- Thomson, Max
- Biographies and personal histories, WWII operations
- RAN Ships
- HMAS Hawkesbury I, ML817
- March 2001 edition of the Naval Historical Review (all rights reserved)
Amid remarkable circumstances in the Philippines, ‘MANILA CALLING’ seemed such an appropriate film in Leyte Gulf for Aussie sailors aboard the attack transport USS La Salle.
In Majuro Atoll, in the Marshall Island, HMAS Hawkesbury men got ashore to see ‘ATLANTIC CITY’ in a classic jungle-clad setting. Back in Leyte Gulf they later enjoyed ‘FOOTSTEPS IN THE DARK’ aboard the destroyer USS Thomason and later ‘GEORGE WASHINGTON SLEPT HERE’ aboard the American fleet repair ship USS Henry T Allen.
On the USS Medusa some who had “dipped out” for earlier invitations saw ‘WHITE SAVAGE’ and ‘CANTERVILLE GHOSTS’ as a double-header – a rare treat.
Across at Macassar in the Celebes in a town theatre not long wrested back from the Japanese the film ‘DAMES’ provided novelty purely because of the circumstances and the setting.
In time our RAN ships in the forward areas had their own film projectors and about the first signal exchanged when the mudhook hit the bottom at an anchorage was a quest to swap films with adjacent ships.
But the truly big occasion lay in the rare opportunity to enjoy a live show.
Harry Dearth’s renowned wartime concert party, or the Tasmaniacs group, or the Tivoli Circuit entertainers visited forward bases and were ever-popular.
A highlight always was an invitation on to one of the big battleships to see a big-name band, such as the Artie Shaw Orchestra or topliners like Bob Hope, Carol Landis, Jerry Colonna, Frances Langford and others.
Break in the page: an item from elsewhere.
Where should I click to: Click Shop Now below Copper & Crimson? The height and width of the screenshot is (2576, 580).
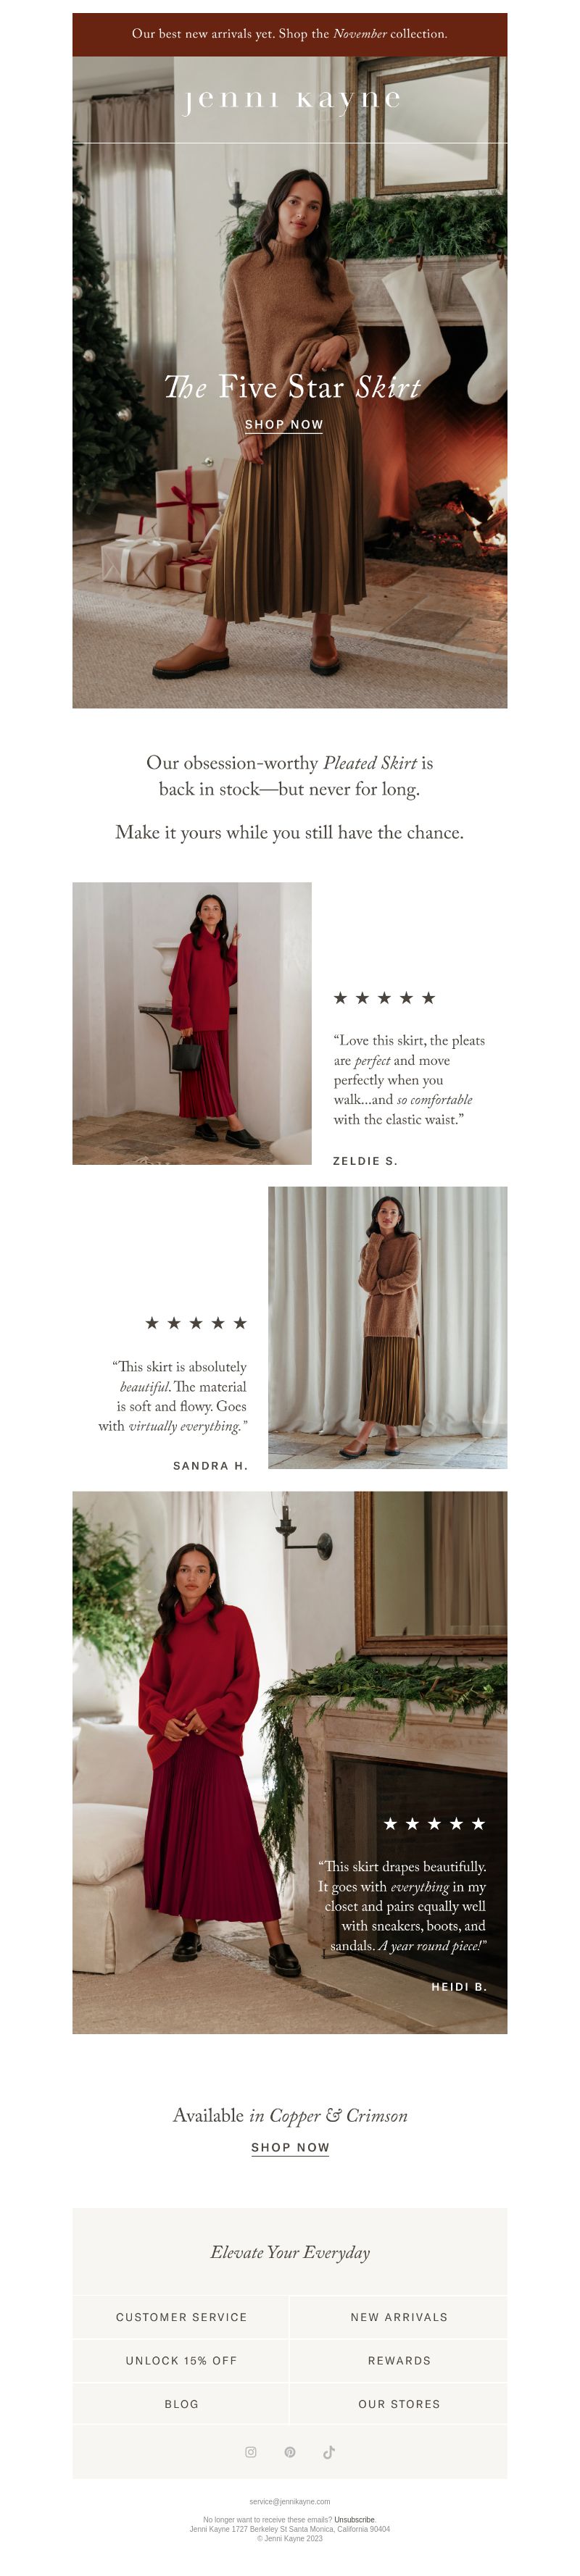(x=290, y=2147)
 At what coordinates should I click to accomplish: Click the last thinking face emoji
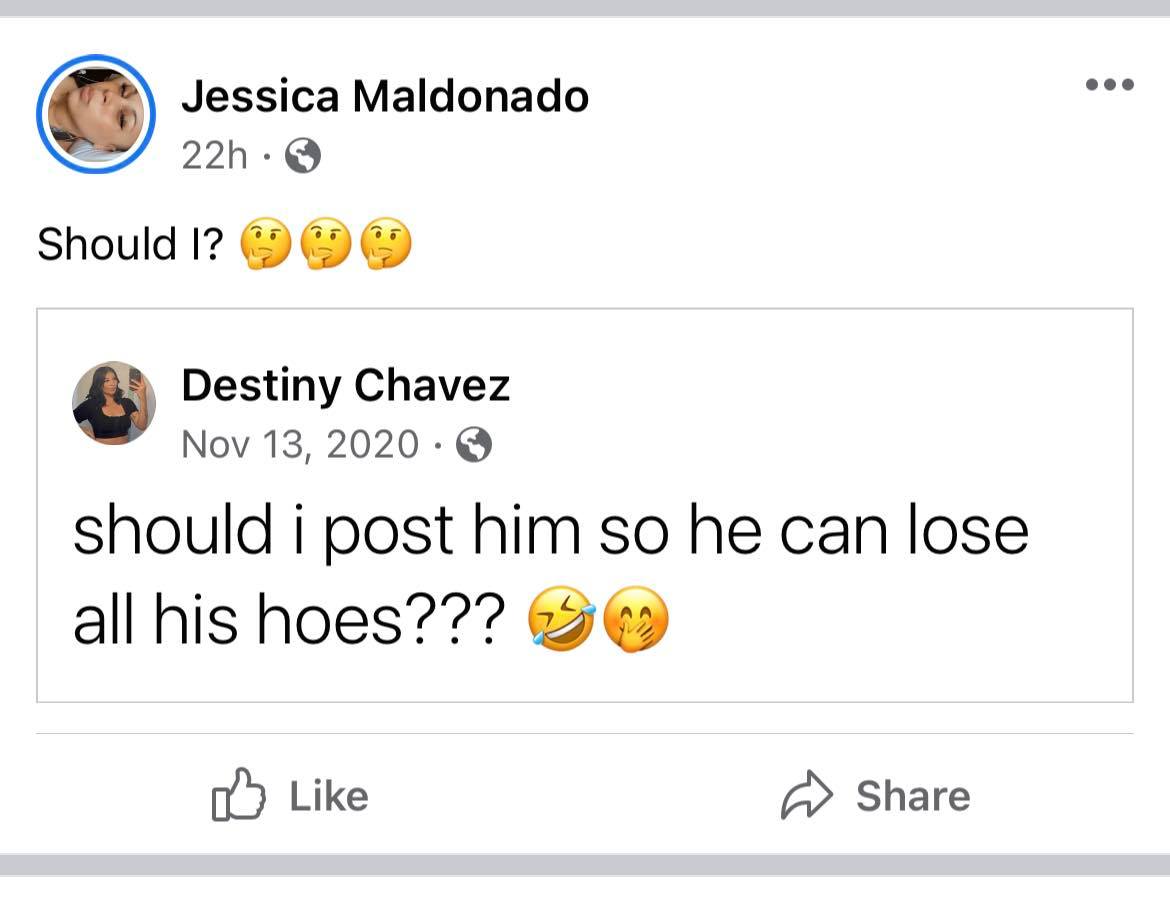[x=385, y=245]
Just occasionally some of the old films of those wartime years are dusted off and used in the graveyard hours of midnight to dawn television. You see them advertised occasionally in the TV listings, reviving memories not so much of the films themselves but of the fascinating locations and uncertain circumstances under which they were once viewed all those years ago, when they offered a brief interlude in the wartime lifestyle of our service personnel.
Every ship of the wartime RAN could write its own enthralling chapter.